# Confused Brit!



## Easyriders (Apr 4, 2013)

Hello all, hope you can give me some advice?
My husband and I bought a small house in Portugal in February 2013, and used it for holidays. Now we are retired, and both on UK state pension; my husband also has a works pension.

Now we'd like to spend more time in Portugal (maybe 5-6 months), and then decide if we want to move permanently to Portugal. But Brexit has made everything even more confusing than it used to be!

Our biggest worry is about registering as resident. I understand that we should apply for temporary residency when we have been in Portugal for three months - is it possible to do this before the three months is up? Also, according to the advice on the EU site, as pensioners we may need to have comprehensive health insurance. This insurance doesn't seem to be available in Portugal for people 65+ (we are both 66), and would probably be horribly expensive if it were!

Registering your residence abroad - Portugal - Your Europe

I understand we can ask for Form S1 from the UK pensions authority when we move to Portugal permanently, which will mean that we will be entitled to use the Portuguese health system, and the UK will pay Portugal back for any costs. But this may not be true after Brexit, which is one of the reasons why we are unsure about making our move permanent. Using Form S1 would mean we would not be entitled to use the NHS in the UK, so we could end up not being able to access either the UK or the Portuguese state health system. And we cannot use Form S1 for a temporary stay of 6 months, say, although we are still required to register as residents after 3 months in Portugal.

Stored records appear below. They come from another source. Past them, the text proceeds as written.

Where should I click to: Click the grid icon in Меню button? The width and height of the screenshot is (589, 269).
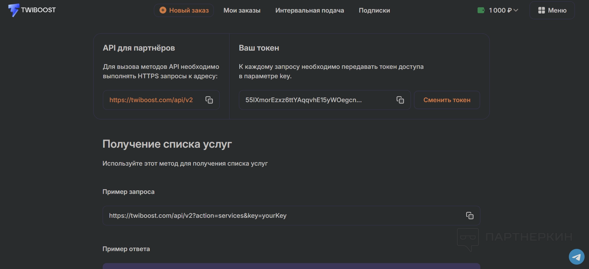click(x=541, y=10)
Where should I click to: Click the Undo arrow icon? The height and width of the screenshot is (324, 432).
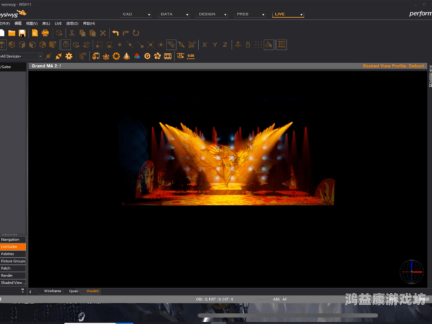coord(115,33)
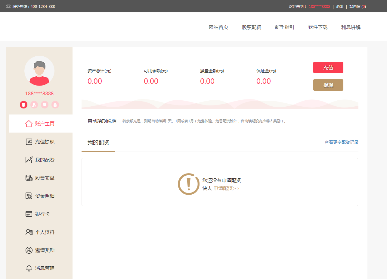
Task: Open 我的配资 via its chart icon
Action: 29,160
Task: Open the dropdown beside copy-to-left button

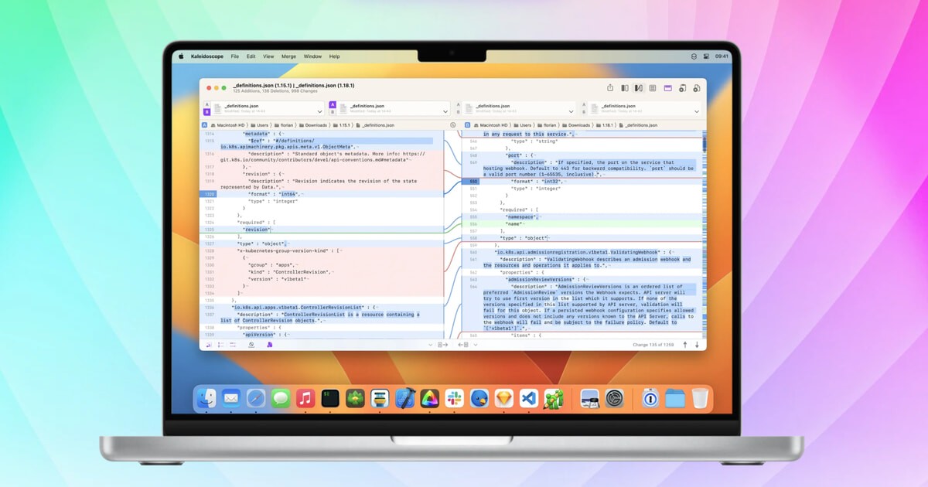Action: pos(475,345)
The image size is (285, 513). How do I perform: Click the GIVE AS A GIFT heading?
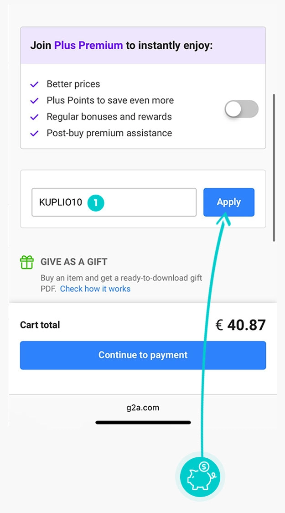74,262
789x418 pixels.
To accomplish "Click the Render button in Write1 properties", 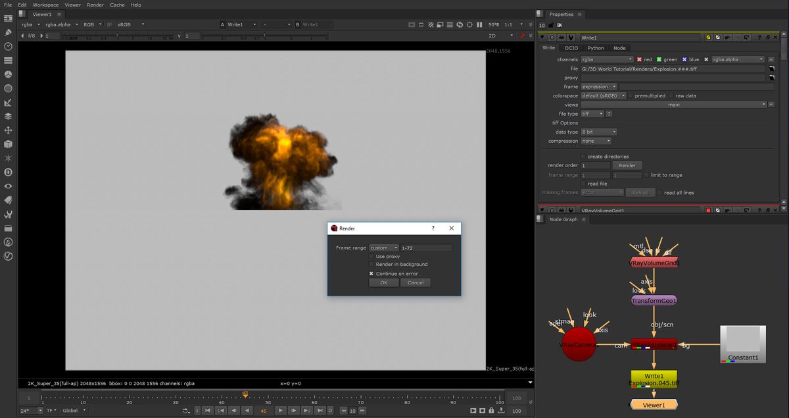I will [627, 165].
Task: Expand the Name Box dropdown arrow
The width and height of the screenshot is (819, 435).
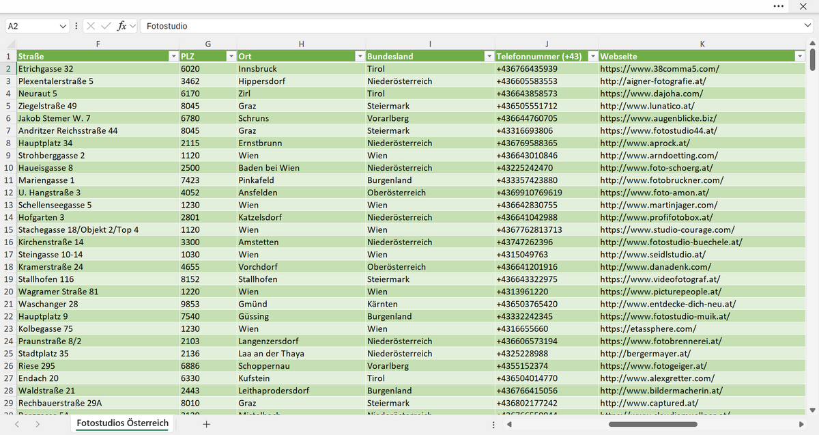Action: (x=64, y=26)
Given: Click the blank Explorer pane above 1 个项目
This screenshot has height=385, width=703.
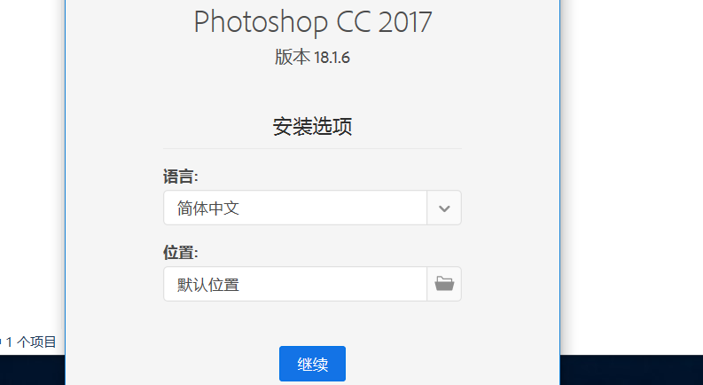Looking at the screenshot, I should (x=29, y=166).
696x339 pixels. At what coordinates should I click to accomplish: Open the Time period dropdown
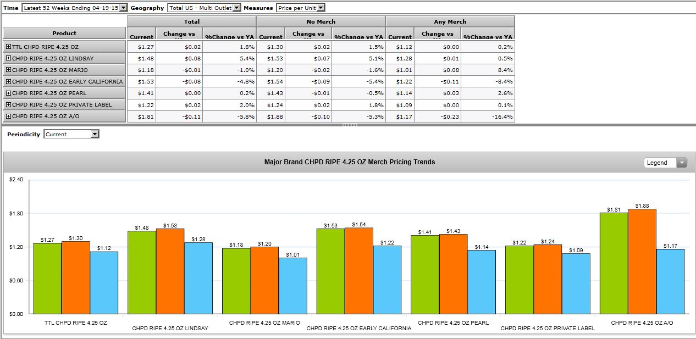[123, 8]
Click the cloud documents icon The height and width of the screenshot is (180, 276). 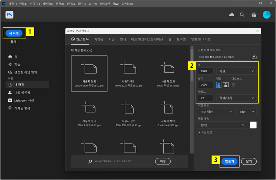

Finally, I understand one registers for residency at the local town hall, but I have tried searching for which department deals with this in the town hall in Sousel, and there is no information on their website (nor on the website for Portalegre).

Sorry to have gone on a bit, but I really have been going around in circles! So can anyone advise me on the following, please?

Will we need to have private health insurance to register as resident? Any retired brits tried to register as resident recently, without an S1?

How do we find out where to register? We have been trying very hard to learn Portuguese, but we are nowhere near fluent yet. 

Any and all advice gratefully received. Thank you in advance, Linda.


----------



## RichardHenshall (Jul 26, 2009)

You would register at the Espaço do Cidadão. You don't have to wait for the 3 months, though you may be told otherwise.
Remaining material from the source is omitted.